> WHAT TO DO
Return all the lines below in which the string "dimensions" appears.

*** RECORDS TO USE ***

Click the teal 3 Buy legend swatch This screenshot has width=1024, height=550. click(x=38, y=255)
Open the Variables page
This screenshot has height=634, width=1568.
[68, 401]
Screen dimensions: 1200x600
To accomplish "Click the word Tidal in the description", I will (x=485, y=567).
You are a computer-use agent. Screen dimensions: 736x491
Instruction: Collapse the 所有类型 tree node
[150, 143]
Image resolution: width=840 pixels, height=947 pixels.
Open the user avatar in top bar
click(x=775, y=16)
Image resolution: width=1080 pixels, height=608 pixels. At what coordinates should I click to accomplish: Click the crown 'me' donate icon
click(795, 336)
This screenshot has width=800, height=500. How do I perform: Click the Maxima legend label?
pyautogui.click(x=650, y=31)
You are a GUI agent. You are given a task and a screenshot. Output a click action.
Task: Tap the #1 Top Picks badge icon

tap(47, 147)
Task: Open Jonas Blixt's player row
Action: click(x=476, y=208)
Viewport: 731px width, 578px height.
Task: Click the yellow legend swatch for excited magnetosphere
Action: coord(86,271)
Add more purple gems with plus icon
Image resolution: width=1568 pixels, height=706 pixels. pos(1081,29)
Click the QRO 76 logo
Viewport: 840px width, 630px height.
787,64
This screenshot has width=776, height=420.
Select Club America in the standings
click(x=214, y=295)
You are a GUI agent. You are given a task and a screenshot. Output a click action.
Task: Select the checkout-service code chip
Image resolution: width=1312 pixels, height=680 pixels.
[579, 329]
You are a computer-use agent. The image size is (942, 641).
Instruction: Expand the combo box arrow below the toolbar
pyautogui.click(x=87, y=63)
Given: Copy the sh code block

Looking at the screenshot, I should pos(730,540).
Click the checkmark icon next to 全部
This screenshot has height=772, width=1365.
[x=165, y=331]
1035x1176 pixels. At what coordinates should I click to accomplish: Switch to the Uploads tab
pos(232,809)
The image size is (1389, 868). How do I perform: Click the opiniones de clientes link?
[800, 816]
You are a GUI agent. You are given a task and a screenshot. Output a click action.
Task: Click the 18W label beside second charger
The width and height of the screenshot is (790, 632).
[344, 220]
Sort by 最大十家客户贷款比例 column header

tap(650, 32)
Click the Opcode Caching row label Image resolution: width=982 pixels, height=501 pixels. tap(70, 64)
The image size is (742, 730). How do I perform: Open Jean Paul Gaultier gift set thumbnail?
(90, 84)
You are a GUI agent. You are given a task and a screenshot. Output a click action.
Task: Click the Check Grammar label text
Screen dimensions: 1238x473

*** End of RECORDS TO USE ***

> ANSWER FOR THIS EXERCISE
Screen dimensions: 1200x600
You are a computer-use agent. Screen dimensions: 736x491
Screen dimensions: 1238x473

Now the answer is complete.